## begin Quoted passage

The administration yesterday faced a counterattack from the legislature for what lawmakers called poor management of confidential trade documents. The National Assembly’s special committee on the South Korea-U.S. free trade agreement met in closed session to discuss the leak of a document outlining Korea’s strategy for talks with the United States, which were being held in Seoul when its contents appeared in print.
Kim Jong-hoon, South Korea’s lead negotiator for the trade talks, testified before the committee; his remarks were promptly leaked to the JoongAng Ilbo by some of the participants. Mr. Kim reportedly said 45 copies of the briefing paper were printed; 30 were distributed to the members of the special committee during a briefing by the administration on Jan. 13. Another five were put in the National Assembly’s archives, and the other 10 were used by administration aides at the briefing.
The legislators were indignant about the finger-pointing at some of their number by the ministry and other administration officials, who contended, anonymously, that Assembly members were the source of the leak. They noted that 15 copies were available to people other than them, and asked whether one of those documents might have been the source of the leak. Mr. Kim reportedly defended the administration’s efforts to keep the papers confidential, but said an investigation was also being conducted of administration officials who had access to the paper.

## end Quoted passage
## begin Records provided

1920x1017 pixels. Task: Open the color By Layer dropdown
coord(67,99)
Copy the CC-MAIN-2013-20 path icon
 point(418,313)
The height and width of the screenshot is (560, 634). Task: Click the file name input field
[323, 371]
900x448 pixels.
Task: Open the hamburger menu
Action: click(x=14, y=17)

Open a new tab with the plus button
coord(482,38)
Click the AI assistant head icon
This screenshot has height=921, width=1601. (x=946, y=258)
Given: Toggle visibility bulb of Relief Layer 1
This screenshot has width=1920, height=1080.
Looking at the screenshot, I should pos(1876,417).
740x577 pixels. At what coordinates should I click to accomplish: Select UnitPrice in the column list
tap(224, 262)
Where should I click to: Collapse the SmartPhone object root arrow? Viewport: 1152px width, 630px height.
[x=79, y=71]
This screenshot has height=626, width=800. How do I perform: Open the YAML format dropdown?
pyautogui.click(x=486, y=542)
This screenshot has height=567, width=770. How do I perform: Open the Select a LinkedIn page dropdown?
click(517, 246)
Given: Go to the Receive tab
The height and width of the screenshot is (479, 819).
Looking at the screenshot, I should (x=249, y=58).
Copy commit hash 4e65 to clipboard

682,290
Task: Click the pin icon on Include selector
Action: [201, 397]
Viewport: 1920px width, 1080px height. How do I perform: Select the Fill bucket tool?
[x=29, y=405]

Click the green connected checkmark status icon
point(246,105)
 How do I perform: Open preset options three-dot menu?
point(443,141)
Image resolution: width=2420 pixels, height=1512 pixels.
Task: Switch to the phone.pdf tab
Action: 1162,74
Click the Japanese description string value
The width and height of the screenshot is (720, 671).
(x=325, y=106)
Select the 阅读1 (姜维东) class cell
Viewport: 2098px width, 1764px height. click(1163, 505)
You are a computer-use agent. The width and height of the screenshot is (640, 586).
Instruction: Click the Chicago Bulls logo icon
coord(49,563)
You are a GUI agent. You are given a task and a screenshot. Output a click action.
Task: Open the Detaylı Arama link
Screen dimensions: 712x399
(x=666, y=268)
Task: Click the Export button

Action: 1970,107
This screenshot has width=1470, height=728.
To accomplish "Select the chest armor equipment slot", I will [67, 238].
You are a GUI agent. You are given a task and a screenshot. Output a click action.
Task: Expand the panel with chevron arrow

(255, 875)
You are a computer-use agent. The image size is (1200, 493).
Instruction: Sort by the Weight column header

## end Records provided

## Problem details
In the passage on the leaked trade strategy document, how many copies of the briefing paper were put in the National Assembly's archives?

## Task answer
Five copies.